The airline recently invested $3.2 million, including the purchase of two Spanish-built CASA twin-turbine airplanes at $1.2 million apiece.

''We are dedicated to this service and have expanded our employee and customer base,'' said Chuck Bennett, Village Air Cargo's operations manager. Bennett said the airline added eight pilots, three mechanics and an administrative position, bringing to 42 the number of employees at the airline.

The airline's fleet now consists of seven airplanes with the addition of the CASAs, which have a payload of about 5,500 pounds and can handle awkward and heavy cargo through their rear-loading doors.

''A Subaru can fit in them,'' King said. The airline also operates five single-engine Cessnas configured for cargo, Bennett said. The short-landing and take-off CASA airplanes are ideal in the Bush, where there are more than 200 runways that are 3,000 feet long or less.

Already the company is seeing much business in freight, with the large number of sewer and water projects and other construction projects in the Bush, King said.

''That's the kind of business we're after,'' King said.

King bought the airline in 1996 when it was primarily a small passenger carrier known as Camai Air, owned by five small Alaska Native corporations in the Bethel area.

King began making the transition to a cargo-only airline in the past few years, handling freight for Anchorage-based Northern Air Cargo at its Bethel and Kotzebue hubs.

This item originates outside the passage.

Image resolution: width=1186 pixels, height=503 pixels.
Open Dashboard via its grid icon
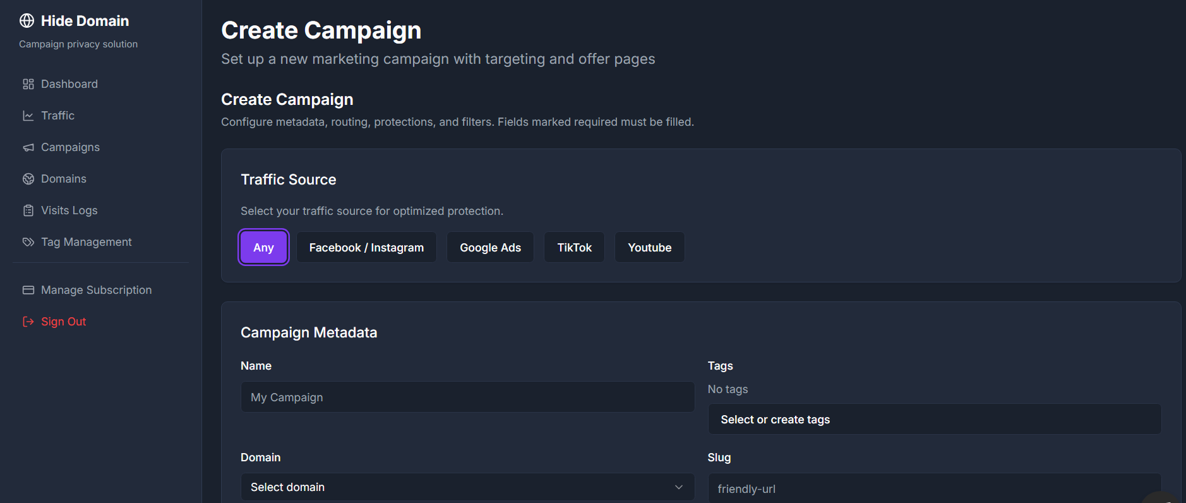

The company handles about 1 million pounds of fish annually for the airline out of both hubs. In addition to freight and fish, the airline is vying for a share of government-subsidized mail out of its rural hubs, since it is the only carrier to many villages, King said.

New federal rules limit the types of air carriers who can handle subsidized mail, which includes everything from food and construction materials to medical supplies.

Known as bypass mail, it's a system unique to Alaska where shipments of at least 1,000 pounds are stamped air mail but never touched by postal workers and delivered at cheaper parcel post rates.

In smaller Bush markets, the new law will give 70 percent of mail to carriers who provide passenger service and 20 percent to carriers providing non-mail freight service. The remaining 10 percent would be split equally among all other carriers and will be phased out over the next three years. Carriers not qualifying for one of the new bypass mail pools will no longer get a cut of the service.

Village Air Cargo will be eligible for bypass mail business available to cargo companies.